For example, given a simple “Hello World!” CCS project as the project in focus in a workspace, you can click on Project->Build Settings to bring up the Properties pop-up window. Assuming that the “TI Clang v2.1.0.LTS” compiler has been selected in the General->Compiler version box and other settings besides -flto have been accounted for, then:
- Click on Build->Arm Compiler->Optimization
- Click on check-box beside “Select Link-Time Optimization (LTO) (-flto)”
- Click on the “Apply and Close” button
- Build your project
The -flto option will be used in both the compile and link steps of the project build.
If you are using a version of CCS prior to 12.0, then you can still enable LTO for the build of your application. Assuming the same “Hello World!” CCS project with all other settings accounted for, you can enable LTO by inserting the -flto option into both the Build->Arm Compiler and Build->Arm Linker tabs in the Project->Build Settings pop-up window as follows:
Click on Build->Arm Compiler and edit the Command-line pattern contents as follows:
Before: ${command} ${flags} ${output_flag}${output} ${inputs} After: ${command} -flto ${flags} ${output_flag}${output} ${inputs}
Similarly, for the link-step, click on Build->Arm Linker and edit the Command-line pattern contents as follows:
Before: ${command} ${flags} ${output_flag}${output} ${inputs} After: ${command} -flto ${flags} ${output_flag}${output} ${inputs}
- Click on the “Apply and Close” button
Build your project
LTO Development Flow
There are essentially two steps to employing link-time inter-module optimizations in the build of a given application.

[Stored data]:
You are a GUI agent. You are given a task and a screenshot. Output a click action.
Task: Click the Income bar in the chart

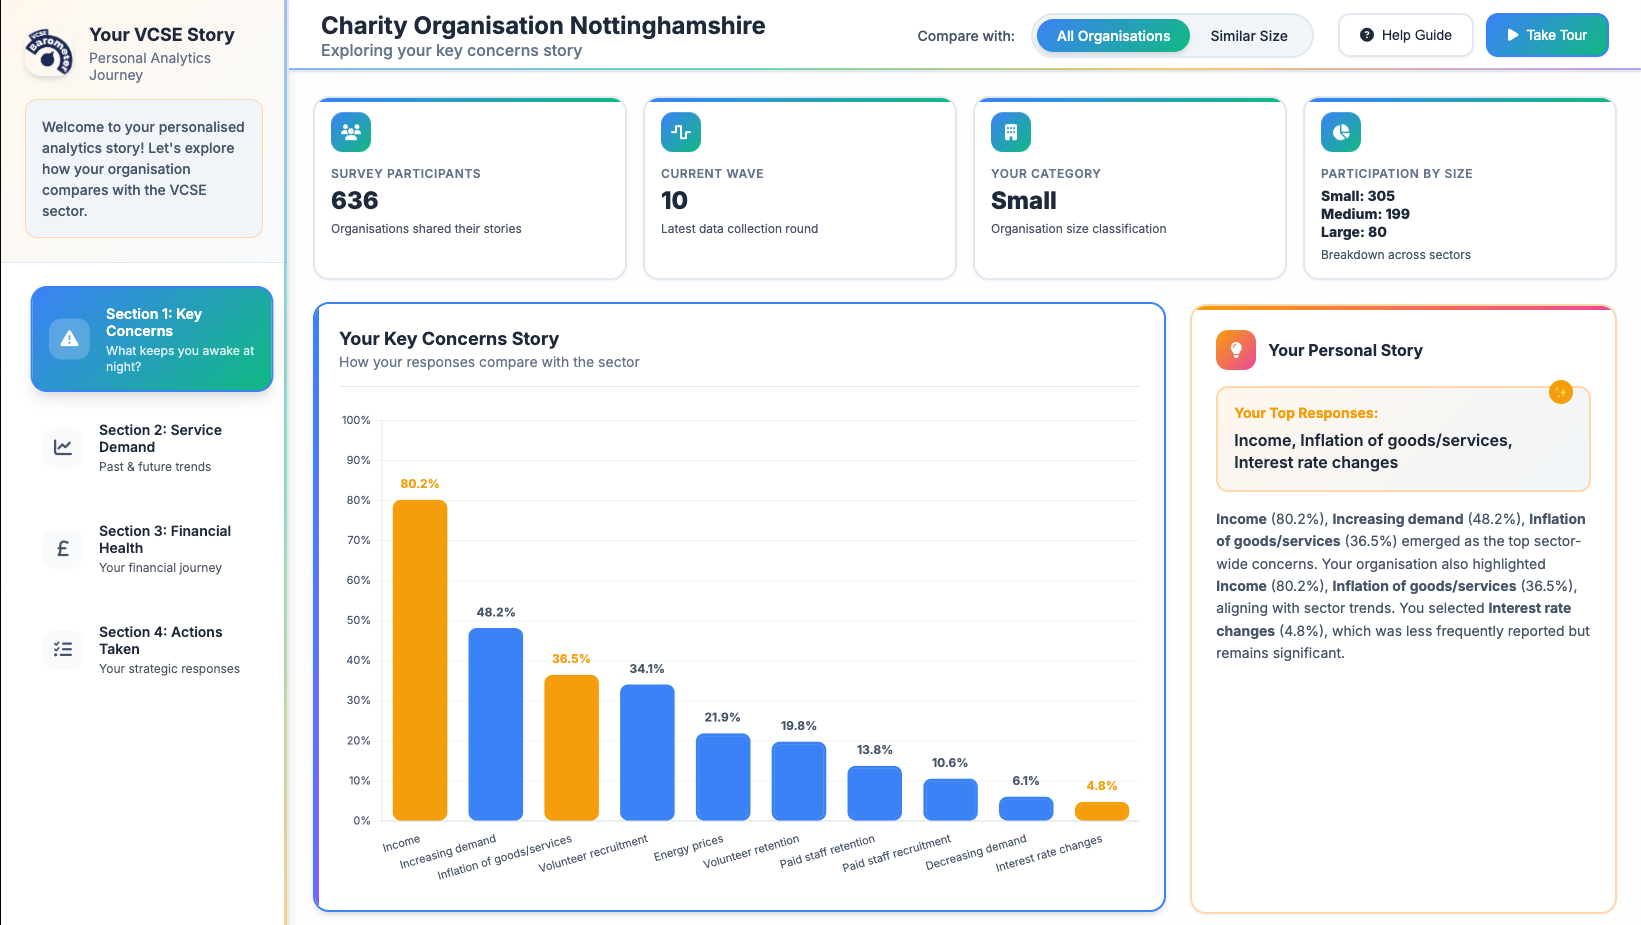tap(421, 660)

[What needs to be done]: Can you restate the paragraph in the text on link-time optimization that begins "If you are using a version of CCS prior to 12.0" more briefly, keeping its main facts? The material comes from a separate source.

[The result]: In CCS versions before 12.0, LTO can still be enabled for an application build. With the same "Hello World!" project and all other settings handled, add the -flto option to both the Build->Arm Compiler and Build->Arm Linker tabs in the Project->Build Settings pop-up window.